The Smith & Wesson Model 52, sometimes referred to as the 38 Master, is a semi-automatic pistol developed by Smith & Wesson for Bullseye shooting. It was one of the first semiautomatic pistols chambered in the rimmed .38 Special with flush-seated, full wadcutter bullets. The shape of the rimmed cartridge limited the magazine capacity to five rounds. A variant, known as the Model 952, in 9x19mm Parabellum, is still produced in limited quantities by Smith & Wesson's Performance Center. The Model 52 was discontinued in 1993 when the machinery to manufacture the pistol broke down and it was deemed too costly to replace.

== History ==
In 1961, Smith & Wesson introduced the Model 52 as a match-grade target pistol derived from the Smith & Wesson Model 39. It was chambered in .38 Special Wadcutter for the sport of Bullseye shooting.

The first version, known simply as the Model 52, retained the basic trigger mechanism of the Model 39, with the Double-Action function selectable via a simple frame-mounted setscrew, allowing the pistol to be fired in either single-action or double-action mode depending on the setscrew's adjustment.

In 1963, the Model 52-1 was introduced with a separately developed single-action trigger system and was manufactured until 1970, when it was succeeded by the Model 52-2. Changes to the 52-2 included an improved extractor and this version was manufactured for 23 years.

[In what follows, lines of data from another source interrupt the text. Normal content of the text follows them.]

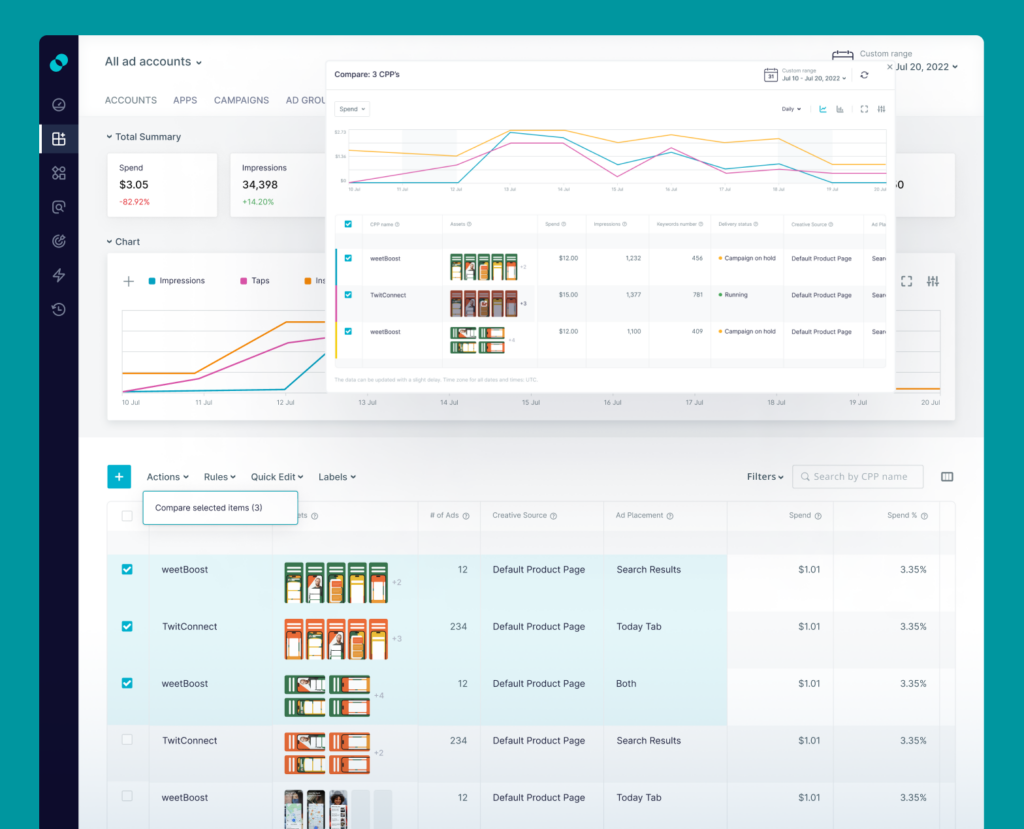Open the Spend metric dropdown

[351, 108]
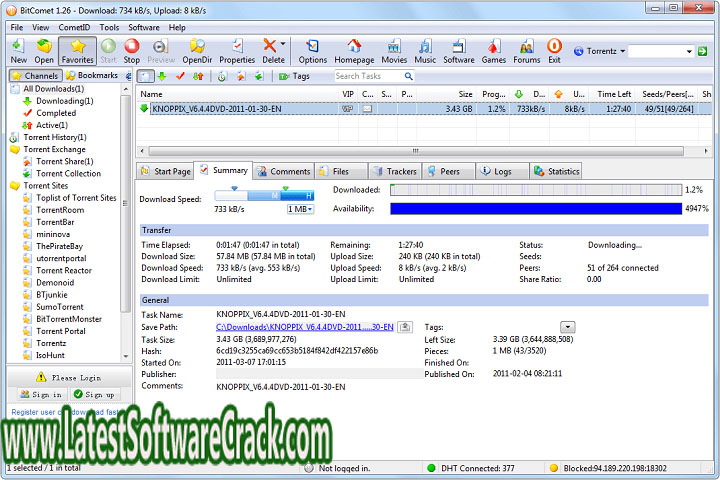The width and height of the screenshot is (720, 480).
Task: Click the Properties toolbar icon
Action: (x=237, y=50)
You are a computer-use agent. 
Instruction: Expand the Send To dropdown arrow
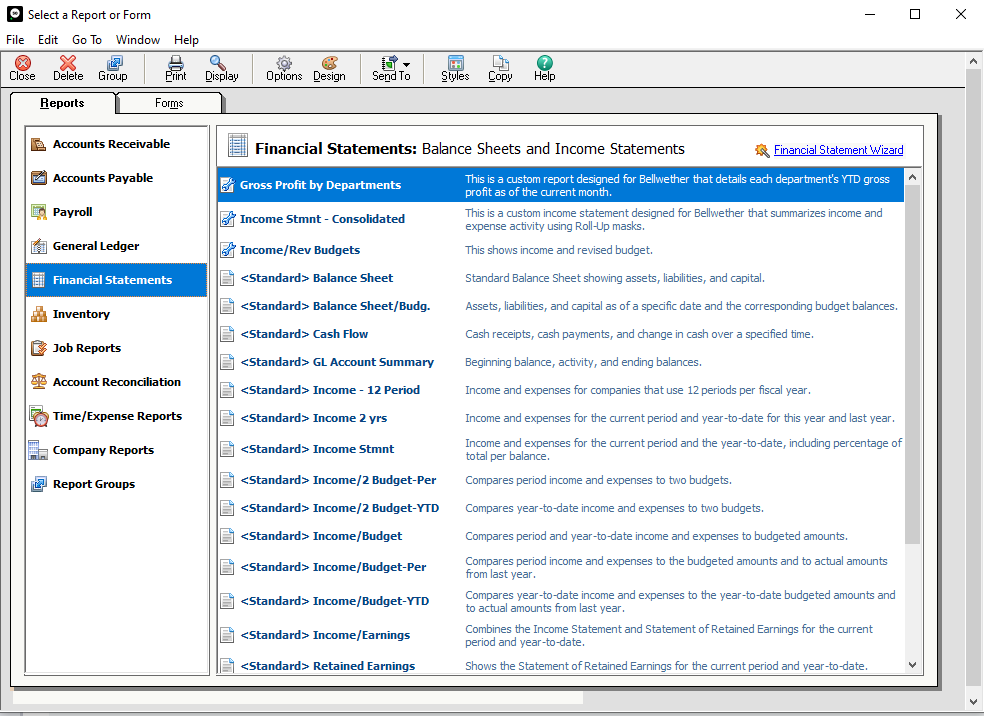click(x=406, y=65)
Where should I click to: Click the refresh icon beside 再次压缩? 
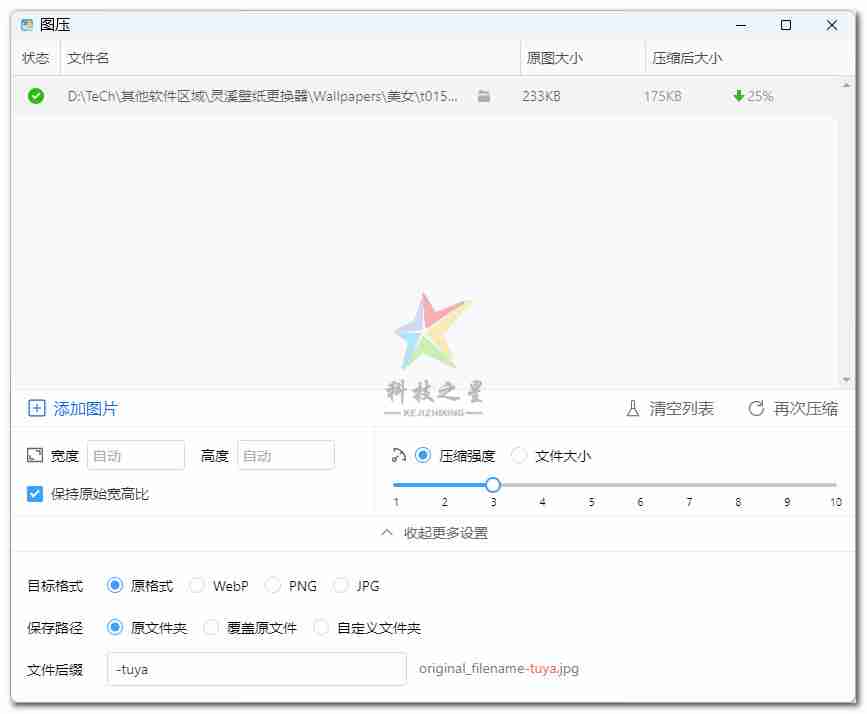(757, 408)
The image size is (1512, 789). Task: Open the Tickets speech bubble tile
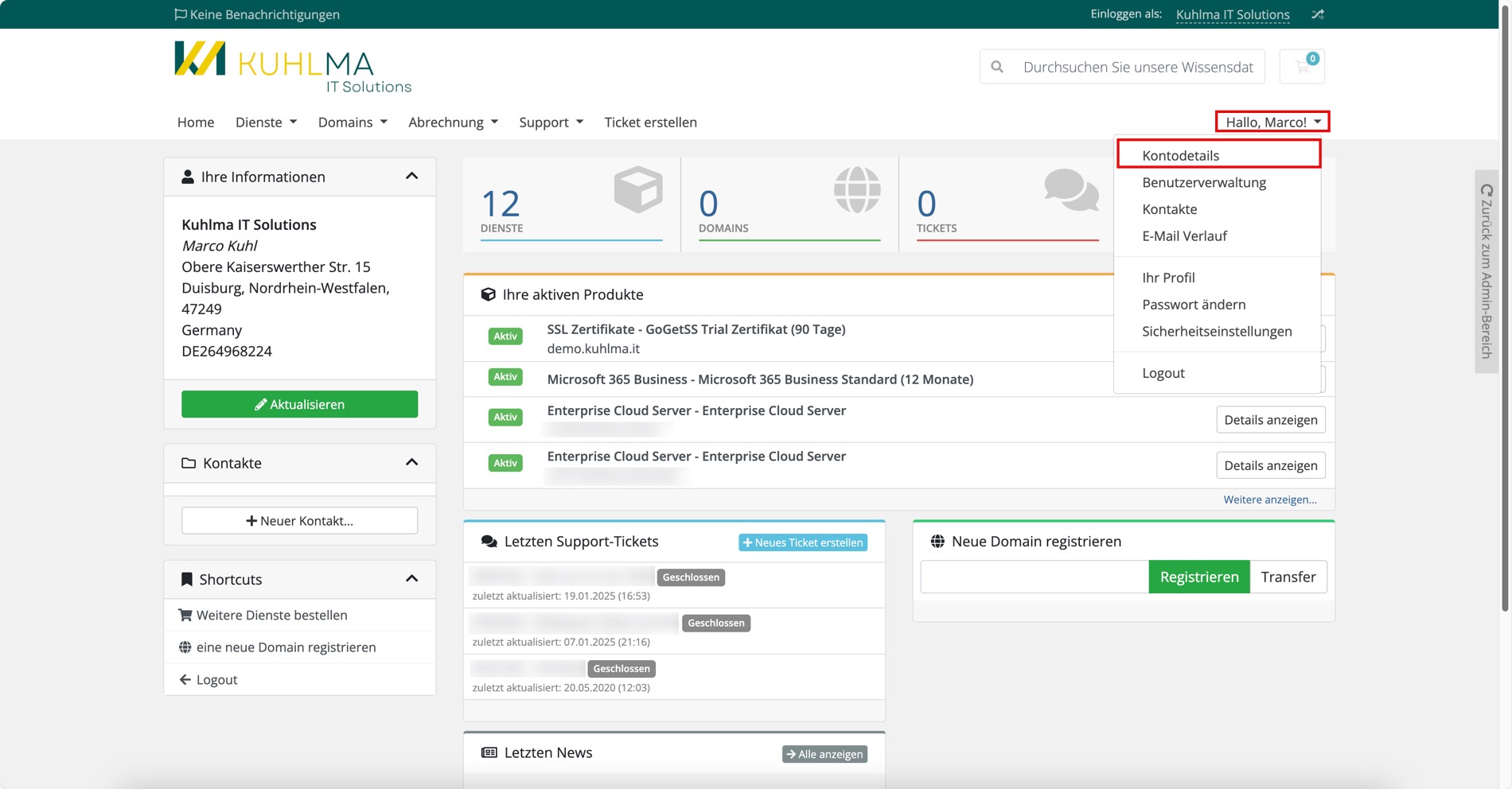point(1007,204)
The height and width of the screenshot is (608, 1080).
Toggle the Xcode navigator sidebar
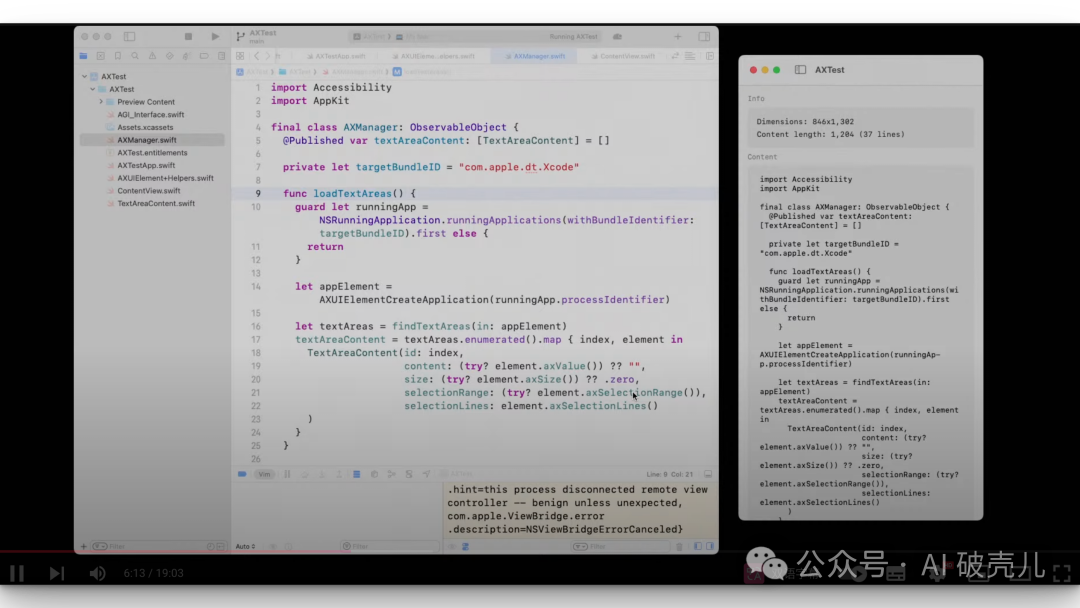point(129,37)
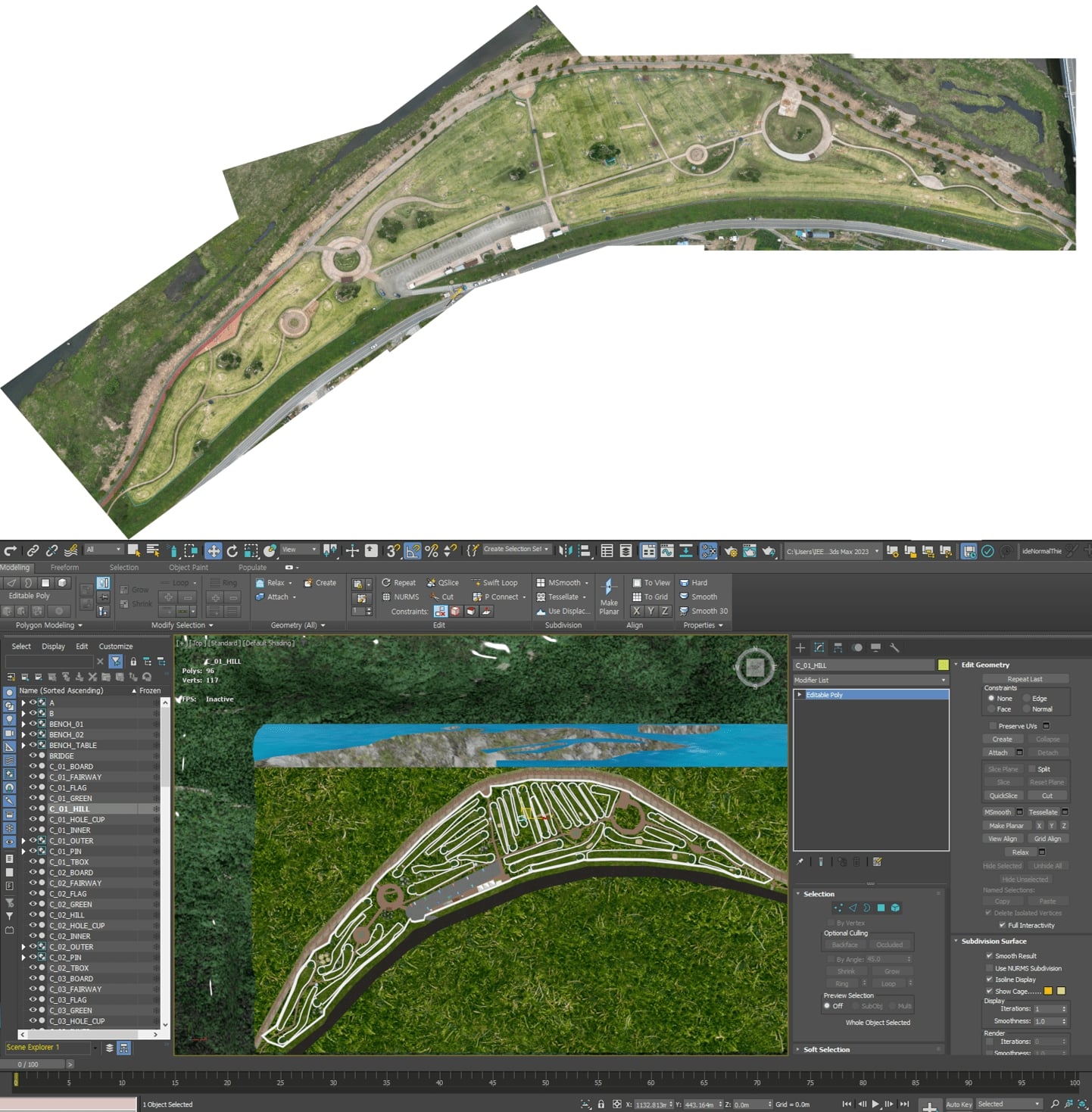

By 1992, the 30-year-old machinery used to make the Model 52 was showing signs of age and was starting to fail. Smith & Wesson decided against replacing it and the handgun was discontinued. The last model 52-2 was completed on July 23, 1993. The pistol's serial number was “TZW9149” and it was delivered to the company's private gun vault as an archive piece.

==Model 952==

The Smith & Wesson Model 952 was introduced in 2000 as a Performance Center pistol based on the Model 52 but chambered in 9mm. Enhancements included a 5” match-grade barrel, titanium-coated spherical barrel bushing, 9-round magazine, loaded chamber indicator and a slide-mounted decocking lever. An enhanced version was produced in 2004 and a long slide variant with a 6" barrel debuted in 2006. Smith & Wesson would later on discontinue the Model 952 in 2012.